Already, Alaska’s Sen. Lisa Murkowski and Rep. Mary Peltola have opened web portals for Alaskans to send in their earmark requests. The deadline for community project requests is March 17, at 11:59 pm. The link to Murkowski’s earmark request page is here. Peltola’s earmark portal is at this link.

Alaska’s senators, both Republicans, are in the minority in the Senate, and Alaska’s representative, a Democrat, is in the minority in the House, which may make it more difficult for Alaska to get those coveted earmarks. Just about one-third of the budget is discretionary spending, which Congress controls through the appropriations process.

Discretionary spending is split between military sending, which is about half of all discretionary spending, and nonmilitary spending, which is infrastructure, education, and other domestic and international programs.

Because the budget will dominate the news cycle on Thursday, that may also be the day when the Biden Administration announces its decision to approve or deny Alaska’s Willow Project Master Development Plan. An announcement on that day would mean the White House wants to bury the Willow story.

Sources in Washington, D.C. say the announcement on Willow could also come late on Friday, to avoid the news media, which are thinly staffed on the weekend. President Biden and his administration are being lobbied heavily from environmental groups to deny the development plan by ConocoPhillips for a tiny corner of the National Petroleum Reserve-Alaska.


  1. Whatever it is, we’re already so deeply in debt we’re not getting out of it.

    Biden wanted to be historic. His legacy may well be the collapse of America as a functioning nation.

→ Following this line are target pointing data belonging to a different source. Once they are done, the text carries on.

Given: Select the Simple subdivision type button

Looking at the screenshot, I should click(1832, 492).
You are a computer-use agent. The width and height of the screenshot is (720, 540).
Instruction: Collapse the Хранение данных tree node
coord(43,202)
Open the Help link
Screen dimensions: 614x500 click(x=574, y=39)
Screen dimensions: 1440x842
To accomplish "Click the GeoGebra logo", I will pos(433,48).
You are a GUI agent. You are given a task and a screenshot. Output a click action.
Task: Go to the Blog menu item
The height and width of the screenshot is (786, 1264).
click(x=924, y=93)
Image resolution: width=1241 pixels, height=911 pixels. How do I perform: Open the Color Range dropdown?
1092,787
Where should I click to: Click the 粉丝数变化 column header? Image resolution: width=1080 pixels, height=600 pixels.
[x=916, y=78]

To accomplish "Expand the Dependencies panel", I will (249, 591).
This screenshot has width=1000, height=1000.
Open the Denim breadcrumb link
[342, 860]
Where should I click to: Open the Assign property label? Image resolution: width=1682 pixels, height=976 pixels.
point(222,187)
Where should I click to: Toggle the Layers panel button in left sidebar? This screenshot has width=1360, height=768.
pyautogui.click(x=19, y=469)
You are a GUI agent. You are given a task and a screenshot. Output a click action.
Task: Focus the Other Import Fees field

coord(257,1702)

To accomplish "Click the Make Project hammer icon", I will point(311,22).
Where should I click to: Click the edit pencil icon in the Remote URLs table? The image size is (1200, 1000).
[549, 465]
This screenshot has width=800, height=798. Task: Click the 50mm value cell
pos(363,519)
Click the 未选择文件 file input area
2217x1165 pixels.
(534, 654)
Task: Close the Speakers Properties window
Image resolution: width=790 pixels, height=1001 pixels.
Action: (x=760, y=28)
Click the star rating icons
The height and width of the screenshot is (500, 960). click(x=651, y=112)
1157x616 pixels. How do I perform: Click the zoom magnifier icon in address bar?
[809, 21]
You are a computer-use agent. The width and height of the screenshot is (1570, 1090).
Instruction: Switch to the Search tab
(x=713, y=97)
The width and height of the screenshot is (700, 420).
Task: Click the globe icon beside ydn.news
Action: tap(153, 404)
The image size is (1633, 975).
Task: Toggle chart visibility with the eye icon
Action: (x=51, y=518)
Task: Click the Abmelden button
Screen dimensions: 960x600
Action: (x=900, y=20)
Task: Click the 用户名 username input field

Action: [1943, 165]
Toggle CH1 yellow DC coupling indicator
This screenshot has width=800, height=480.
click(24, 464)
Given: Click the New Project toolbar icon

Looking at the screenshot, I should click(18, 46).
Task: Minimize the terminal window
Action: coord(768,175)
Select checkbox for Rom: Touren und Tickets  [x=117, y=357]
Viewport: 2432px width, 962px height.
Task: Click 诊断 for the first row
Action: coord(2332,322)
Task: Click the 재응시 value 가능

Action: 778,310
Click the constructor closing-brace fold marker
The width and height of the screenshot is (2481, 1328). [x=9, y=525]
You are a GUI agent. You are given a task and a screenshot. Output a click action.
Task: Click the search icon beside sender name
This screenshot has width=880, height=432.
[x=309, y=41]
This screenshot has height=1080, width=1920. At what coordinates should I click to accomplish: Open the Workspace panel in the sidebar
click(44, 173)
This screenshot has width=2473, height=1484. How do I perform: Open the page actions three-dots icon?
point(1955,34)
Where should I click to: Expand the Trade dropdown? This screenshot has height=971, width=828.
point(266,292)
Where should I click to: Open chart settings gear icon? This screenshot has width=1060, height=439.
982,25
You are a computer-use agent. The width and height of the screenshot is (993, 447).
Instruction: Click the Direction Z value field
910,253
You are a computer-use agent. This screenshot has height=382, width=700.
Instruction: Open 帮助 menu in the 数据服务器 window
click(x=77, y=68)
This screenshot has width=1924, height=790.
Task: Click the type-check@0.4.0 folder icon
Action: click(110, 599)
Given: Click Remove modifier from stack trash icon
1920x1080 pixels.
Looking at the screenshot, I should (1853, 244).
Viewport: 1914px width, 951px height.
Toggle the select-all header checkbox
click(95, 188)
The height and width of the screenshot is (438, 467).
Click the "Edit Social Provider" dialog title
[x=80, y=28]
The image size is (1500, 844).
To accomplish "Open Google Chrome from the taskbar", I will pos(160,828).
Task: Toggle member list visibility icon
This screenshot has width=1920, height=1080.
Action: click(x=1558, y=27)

  2. No one seems to be sure but it’s possible that Willow could lose money for state government! Costs that Conoco can charge against oil pumped on state land could accumulate from Willow, which is not on state land. But despite what Congresswoman Peltola believes most Alaskans want, I would like to see the pipeline last well into the next decade, and Willow might actually be critical to that happening. So the equation for Willow is complicated. Willow could lose money for the state but save the pipeline. The North Slope Borough will gain in state petroleum property taxes from Willow to the tune of about $1 billion over the life of the field even if the state loses money. Not only is the situation quite complicated but since oil tax information specific to a company is confidential most Alaskans will never know what actually happens, and those state employees who will know will be prevented by law from telling anyone not authorized to know.

    I would guess that Secretary Haaland has already told Congresswoman Peltola of the decision. As the only two indigenous women in Washington I’m sure those ladies stick together.

    I voted against the oil tax ballot measures in 2014 and 2020, but that doesn’t stop me from being disappointed we have not seen production increases. Apparently there was no chance that if voters went with the industry in 2014 we would see something like 1 million ba/da, and we were misled. But state and municipal government is still much too large so I would not change my vote even if I could.

  3. These politicians could not balance a kool aid stand budget. They will use smoke mirrors and flat out lies to pass the budget with supposed cuts. We need to cut all discretionary spending and handouts to other country’s to zero. It does not take a lot of brain power to see where we are headed and our politicians are stealing and spending money we don’t have. It is stupid to borrow money to give to other governments for their loyalty to the US.